- _What to do_:
Only the number is wanted: tally the lines below that contain the word "grid".

- _Records supplied_:
──────

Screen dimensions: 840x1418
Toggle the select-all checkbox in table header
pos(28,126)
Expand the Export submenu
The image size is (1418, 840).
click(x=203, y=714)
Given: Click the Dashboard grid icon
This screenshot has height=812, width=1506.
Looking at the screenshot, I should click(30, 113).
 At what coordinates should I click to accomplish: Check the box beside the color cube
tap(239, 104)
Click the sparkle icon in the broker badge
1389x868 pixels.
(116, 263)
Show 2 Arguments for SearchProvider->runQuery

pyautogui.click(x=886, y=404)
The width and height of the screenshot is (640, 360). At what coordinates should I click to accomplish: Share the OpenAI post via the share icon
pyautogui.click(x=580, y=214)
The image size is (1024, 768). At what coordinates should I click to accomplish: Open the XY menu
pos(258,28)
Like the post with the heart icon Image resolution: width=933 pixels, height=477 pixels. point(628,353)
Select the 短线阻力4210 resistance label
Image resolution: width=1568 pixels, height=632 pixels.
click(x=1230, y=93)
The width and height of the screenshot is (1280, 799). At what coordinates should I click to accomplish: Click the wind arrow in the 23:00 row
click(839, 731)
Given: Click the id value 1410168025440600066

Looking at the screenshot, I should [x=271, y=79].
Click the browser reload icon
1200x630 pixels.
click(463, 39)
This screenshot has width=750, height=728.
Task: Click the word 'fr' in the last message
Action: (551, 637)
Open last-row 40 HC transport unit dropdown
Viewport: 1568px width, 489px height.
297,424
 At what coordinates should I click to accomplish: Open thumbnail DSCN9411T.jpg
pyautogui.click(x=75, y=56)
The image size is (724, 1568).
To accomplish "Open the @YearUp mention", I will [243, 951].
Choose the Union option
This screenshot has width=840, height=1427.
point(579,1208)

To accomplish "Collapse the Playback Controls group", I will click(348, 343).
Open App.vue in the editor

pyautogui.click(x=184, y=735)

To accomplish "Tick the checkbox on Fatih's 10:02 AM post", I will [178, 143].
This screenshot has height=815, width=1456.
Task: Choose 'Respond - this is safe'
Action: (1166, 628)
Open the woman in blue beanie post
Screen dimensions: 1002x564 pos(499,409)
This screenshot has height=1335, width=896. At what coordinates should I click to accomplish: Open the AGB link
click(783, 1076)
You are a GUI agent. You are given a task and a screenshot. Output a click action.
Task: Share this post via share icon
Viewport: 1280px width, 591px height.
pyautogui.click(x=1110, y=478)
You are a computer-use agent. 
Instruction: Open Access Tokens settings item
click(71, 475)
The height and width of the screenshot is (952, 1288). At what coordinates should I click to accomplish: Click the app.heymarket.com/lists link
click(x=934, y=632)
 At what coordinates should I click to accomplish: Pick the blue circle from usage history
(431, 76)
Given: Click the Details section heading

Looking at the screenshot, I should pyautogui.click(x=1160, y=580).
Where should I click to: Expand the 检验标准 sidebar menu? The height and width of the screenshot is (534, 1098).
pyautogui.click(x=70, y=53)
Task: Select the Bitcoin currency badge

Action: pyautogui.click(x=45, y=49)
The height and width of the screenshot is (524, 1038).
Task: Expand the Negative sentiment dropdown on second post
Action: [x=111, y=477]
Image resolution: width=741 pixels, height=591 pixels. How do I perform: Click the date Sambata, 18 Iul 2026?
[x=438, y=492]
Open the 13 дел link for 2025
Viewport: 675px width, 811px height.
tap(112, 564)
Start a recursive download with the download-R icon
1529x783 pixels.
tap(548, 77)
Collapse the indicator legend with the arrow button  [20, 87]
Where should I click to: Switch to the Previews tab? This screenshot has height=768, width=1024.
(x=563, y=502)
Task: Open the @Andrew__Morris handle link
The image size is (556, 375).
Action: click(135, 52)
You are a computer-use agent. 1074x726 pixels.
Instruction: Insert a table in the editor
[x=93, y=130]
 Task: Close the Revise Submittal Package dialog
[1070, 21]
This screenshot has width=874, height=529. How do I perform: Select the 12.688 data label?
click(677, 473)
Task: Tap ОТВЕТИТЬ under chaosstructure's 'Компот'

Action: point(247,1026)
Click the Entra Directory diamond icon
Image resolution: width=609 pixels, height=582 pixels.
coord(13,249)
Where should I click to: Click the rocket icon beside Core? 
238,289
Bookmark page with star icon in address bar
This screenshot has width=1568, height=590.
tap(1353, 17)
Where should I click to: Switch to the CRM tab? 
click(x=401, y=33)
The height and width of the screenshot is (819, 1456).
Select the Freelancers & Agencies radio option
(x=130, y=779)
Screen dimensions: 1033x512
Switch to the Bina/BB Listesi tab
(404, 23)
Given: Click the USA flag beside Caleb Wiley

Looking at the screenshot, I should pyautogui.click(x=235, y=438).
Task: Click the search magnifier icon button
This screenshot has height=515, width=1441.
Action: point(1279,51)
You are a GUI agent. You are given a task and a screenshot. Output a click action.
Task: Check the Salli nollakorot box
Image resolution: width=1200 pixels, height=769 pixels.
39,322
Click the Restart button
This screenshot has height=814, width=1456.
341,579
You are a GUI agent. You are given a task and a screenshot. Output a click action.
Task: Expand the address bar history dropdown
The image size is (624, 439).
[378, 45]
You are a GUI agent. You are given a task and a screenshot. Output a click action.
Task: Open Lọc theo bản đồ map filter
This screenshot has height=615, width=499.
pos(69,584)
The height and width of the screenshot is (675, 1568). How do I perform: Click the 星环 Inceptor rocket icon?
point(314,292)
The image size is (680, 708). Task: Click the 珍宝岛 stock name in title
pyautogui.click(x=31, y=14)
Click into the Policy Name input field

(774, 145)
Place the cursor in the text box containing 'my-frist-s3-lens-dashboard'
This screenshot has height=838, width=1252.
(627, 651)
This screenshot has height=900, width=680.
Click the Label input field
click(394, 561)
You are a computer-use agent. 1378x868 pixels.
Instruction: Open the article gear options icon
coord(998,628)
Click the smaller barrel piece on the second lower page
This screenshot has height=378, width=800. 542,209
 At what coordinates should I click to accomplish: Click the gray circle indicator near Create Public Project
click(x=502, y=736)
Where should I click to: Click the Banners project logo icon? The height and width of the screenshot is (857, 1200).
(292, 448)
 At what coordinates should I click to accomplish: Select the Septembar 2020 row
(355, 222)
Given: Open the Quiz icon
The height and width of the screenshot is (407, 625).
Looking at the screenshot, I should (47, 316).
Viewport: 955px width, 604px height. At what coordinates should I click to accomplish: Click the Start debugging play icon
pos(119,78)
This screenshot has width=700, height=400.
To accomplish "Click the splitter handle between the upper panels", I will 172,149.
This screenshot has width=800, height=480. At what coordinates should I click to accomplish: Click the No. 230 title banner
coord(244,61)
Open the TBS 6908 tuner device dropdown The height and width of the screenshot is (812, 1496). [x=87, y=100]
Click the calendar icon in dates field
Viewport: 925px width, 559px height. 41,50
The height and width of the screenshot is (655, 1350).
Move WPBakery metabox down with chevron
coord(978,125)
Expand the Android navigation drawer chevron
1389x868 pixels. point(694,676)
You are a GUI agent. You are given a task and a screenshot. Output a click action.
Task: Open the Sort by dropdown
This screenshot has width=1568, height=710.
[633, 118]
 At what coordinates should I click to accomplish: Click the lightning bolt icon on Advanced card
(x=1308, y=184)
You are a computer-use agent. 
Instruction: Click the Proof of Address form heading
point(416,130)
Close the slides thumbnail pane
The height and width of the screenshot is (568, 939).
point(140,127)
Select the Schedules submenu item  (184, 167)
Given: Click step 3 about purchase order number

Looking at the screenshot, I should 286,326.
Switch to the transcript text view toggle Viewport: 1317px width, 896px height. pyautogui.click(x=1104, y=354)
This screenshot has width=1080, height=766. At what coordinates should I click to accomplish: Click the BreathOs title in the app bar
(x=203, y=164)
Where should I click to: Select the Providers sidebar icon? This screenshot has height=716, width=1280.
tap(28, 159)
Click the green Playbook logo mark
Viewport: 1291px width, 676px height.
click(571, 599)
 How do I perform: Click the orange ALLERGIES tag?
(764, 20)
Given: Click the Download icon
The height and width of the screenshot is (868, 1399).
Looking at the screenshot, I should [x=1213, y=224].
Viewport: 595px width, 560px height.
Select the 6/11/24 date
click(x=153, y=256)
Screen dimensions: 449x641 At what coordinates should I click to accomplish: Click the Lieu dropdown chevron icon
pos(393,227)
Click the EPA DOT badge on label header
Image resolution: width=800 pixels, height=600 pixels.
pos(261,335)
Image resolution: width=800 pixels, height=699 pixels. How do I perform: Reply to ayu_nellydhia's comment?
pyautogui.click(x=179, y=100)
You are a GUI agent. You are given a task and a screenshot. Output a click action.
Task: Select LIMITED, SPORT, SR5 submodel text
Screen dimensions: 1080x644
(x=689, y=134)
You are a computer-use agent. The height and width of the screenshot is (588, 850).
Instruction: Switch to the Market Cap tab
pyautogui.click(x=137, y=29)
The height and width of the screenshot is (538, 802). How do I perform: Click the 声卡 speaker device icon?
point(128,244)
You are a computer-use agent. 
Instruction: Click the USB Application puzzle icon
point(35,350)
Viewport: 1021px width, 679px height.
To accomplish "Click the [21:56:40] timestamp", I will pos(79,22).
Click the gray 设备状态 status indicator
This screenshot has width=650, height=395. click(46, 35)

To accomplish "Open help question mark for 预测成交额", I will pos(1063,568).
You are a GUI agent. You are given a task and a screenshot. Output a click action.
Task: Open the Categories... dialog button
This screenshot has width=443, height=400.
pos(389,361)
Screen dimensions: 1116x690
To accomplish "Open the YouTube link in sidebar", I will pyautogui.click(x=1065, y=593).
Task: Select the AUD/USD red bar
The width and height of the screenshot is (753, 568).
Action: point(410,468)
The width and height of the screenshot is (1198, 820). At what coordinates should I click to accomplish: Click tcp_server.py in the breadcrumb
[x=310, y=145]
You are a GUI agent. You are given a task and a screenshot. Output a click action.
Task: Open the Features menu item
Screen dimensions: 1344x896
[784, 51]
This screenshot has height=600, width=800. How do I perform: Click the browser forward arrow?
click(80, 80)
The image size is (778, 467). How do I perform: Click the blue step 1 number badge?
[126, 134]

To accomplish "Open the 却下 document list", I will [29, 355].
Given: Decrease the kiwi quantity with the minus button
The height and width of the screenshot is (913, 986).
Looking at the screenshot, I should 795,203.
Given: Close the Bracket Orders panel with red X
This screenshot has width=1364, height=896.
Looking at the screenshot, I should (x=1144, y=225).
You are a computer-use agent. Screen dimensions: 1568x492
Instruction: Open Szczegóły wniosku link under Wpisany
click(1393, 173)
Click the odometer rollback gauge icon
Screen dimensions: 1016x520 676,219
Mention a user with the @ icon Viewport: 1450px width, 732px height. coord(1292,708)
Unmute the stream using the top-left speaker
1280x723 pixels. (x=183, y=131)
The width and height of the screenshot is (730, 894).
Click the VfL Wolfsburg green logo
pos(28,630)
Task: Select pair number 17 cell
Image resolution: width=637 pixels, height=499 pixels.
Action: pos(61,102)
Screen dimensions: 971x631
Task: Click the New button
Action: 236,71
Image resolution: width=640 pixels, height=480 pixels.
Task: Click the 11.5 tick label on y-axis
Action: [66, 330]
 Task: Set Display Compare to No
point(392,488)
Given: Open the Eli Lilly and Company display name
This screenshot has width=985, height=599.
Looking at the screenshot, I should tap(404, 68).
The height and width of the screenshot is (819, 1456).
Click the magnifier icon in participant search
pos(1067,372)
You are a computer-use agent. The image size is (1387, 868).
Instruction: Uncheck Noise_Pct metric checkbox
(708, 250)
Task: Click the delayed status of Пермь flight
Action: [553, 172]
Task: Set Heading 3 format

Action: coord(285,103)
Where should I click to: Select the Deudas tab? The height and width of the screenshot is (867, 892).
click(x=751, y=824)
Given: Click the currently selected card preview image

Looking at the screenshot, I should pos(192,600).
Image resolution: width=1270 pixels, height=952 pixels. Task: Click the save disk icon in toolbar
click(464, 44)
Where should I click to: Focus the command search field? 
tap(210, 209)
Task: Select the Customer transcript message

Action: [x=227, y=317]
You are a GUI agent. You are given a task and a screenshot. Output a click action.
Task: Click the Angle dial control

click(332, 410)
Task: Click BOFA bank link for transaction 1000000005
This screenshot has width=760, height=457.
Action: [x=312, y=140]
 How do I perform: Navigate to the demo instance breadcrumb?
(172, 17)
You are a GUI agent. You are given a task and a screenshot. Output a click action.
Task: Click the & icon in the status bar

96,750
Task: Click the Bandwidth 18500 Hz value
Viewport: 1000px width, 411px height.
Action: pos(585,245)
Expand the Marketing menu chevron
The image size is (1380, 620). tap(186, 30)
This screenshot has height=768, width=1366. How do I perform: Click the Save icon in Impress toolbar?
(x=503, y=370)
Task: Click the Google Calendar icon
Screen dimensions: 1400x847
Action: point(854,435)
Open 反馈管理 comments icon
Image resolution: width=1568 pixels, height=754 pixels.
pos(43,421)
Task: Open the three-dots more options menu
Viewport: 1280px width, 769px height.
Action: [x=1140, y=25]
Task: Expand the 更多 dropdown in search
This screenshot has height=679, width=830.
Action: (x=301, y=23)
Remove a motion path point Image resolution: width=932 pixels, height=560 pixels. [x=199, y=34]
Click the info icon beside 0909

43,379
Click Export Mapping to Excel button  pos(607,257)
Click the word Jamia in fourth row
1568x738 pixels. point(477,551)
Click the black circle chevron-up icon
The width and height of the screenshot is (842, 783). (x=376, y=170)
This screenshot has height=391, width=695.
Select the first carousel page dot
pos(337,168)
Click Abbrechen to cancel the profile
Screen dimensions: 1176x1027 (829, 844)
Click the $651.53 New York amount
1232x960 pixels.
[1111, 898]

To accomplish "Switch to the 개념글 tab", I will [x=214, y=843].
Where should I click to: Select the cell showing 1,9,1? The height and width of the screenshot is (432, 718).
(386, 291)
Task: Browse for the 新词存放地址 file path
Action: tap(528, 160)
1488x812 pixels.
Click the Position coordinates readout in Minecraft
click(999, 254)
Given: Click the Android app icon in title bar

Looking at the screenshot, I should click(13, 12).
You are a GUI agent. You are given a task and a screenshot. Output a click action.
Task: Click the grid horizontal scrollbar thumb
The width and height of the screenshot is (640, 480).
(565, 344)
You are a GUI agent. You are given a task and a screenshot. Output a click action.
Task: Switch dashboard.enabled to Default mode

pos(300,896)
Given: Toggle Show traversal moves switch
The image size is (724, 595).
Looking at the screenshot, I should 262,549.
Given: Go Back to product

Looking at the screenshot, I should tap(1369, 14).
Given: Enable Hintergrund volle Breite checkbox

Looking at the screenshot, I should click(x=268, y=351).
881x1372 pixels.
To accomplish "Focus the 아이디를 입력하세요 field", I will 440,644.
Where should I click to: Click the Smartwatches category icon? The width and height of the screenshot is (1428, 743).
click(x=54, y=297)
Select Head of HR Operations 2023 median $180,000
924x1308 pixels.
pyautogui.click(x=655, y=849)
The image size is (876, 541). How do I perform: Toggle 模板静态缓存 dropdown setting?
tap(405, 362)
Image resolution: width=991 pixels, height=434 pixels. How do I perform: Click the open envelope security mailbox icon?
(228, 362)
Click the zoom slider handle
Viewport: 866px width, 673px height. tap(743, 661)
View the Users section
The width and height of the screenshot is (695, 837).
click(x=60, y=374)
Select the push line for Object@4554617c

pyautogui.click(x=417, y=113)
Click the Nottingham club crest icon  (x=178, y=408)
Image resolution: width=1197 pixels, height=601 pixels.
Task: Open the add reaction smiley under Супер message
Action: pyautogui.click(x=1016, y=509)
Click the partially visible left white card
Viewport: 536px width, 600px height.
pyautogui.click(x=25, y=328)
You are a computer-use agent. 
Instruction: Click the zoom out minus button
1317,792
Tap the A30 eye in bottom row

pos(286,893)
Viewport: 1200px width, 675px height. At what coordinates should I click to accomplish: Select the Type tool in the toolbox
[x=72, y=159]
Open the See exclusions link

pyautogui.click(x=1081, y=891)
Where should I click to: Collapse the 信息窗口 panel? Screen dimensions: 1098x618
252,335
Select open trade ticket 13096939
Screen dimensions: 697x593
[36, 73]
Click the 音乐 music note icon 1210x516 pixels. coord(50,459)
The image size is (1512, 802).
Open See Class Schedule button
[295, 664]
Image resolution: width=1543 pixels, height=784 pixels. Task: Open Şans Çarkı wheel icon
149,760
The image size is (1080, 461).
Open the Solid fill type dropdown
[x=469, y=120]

──────

- _Exercise answer_:
2